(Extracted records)
-------
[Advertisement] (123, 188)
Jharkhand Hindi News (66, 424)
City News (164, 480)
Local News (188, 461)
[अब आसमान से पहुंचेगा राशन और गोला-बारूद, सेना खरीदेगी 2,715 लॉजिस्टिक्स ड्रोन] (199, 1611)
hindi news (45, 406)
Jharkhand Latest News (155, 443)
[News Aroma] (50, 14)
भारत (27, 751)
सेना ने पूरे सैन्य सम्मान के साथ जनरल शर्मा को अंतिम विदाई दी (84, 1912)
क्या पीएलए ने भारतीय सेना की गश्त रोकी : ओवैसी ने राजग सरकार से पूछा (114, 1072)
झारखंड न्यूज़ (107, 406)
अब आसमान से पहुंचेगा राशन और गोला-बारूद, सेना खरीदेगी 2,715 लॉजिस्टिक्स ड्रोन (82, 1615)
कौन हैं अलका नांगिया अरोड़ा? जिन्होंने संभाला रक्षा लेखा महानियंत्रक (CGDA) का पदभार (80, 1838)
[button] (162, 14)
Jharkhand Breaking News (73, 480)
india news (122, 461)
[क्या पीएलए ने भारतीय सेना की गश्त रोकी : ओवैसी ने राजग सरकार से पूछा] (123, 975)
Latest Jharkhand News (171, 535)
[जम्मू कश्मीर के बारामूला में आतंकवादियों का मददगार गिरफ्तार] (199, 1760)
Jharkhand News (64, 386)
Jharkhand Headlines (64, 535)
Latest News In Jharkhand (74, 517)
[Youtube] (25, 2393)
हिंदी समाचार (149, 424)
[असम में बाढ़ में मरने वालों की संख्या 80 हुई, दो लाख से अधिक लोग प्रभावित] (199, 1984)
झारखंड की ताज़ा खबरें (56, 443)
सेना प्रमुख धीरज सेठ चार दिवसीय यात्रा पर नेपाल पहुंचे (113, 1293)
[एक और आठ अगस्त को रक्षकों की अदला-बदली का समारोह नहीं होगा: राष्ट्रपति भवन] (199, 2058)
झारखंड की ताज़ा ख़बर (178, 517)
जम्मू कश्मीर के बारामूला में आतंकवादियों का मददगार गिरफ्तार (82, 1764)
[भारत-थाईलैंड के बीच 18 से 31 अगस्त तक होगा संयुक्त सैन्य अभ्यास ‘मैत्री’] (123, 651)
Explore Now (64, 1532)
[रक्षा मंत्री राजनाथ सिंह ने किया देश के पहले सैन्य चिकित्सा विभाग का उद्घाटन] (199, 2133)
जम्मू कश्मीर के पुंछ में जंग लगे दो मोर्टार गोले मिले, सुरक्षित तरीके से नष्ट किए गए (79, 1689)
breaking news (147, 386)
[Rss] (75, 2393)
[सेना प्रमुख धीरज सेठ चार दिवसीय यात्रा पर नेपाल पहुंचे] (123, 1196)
-------
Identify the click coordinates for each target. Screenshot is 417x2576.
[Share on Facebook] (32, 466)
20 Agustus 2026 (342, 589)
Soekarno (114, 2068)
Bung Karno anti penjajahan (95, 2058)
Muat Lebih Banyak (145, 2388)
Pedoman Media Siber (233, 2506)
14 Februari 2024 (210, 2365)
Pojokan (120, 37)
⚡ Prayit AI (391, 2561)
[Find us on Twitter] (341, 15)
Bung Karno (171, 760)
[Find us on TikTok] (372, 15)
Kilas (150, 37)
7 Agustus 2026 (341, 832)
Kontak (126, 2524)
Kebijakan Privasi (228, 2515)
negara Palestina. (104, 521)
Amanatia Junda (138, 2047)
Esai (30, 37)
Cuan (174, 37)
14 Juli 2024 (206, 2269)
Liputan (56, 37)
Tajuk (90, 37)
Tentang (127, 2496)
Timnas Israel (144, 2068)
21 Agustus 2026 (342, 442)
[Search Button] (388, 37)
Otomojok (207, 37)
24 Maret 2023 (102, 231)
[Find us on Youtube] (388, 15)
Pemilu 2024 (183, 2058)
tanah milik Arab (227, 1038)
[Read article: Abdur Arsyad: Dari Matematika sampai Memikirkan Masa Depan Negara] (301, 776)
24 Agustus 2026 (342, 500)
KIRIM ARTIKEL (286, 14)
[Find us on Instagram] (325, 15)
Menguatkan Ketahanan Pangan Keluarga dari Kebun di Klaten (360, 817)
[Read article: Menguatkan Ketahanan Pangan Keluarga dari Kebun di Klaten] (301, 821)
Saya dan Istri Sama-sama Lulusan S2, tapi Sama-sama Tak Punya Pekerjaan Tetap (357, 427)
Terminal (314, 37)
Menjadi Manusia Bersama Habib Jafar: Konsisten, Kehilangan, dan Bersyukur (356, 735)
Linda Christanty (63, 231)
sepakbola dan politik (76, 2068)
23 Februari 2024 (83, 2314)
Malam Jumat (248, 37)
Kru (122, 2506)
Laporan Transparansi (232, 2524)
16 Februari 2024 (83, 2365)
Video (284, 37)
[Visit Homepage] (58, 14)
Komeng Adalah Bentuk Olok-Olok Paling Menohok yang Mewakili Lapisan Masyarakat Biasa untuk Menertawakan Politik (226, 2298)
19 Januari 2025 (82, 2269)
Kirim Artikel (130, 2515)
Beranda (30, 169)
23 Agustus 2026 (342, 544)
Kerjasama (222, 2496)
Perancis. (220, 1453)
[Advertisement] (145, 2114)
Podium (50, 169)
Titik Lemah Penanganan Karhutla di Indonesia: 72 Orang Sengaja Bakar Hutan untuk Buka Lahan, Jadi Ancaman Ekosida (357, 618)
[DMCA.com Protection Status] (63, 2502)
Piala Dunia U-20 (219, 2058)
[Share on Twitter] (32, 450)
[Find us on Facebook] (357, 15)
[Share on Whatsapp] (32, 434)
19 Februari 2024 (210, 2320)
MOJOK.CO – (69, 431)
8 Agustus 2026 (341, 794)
-------
#### What is being asked:
Looking at the data above, return every line from the one with "[Youtube] (25, 2393)" down to the one with "पहुंचे (113, 1293)", exactly and inclusively.

#### Task response:
[Youtube] (25, 2393)
हिंदी समाचार (149, 424)
[असम में बाढ़ में मरने वालों की संख्या 80 हुई, दो लाख से अधिक लोग प्रभावित] (199, 1984)
झारखंड की ताज़ा खबरें (56, 443)
सेना प्रमुख धीरज सेठ चार दिवसीय यात्रा पर नेपाल पहुंचे (113, 1293)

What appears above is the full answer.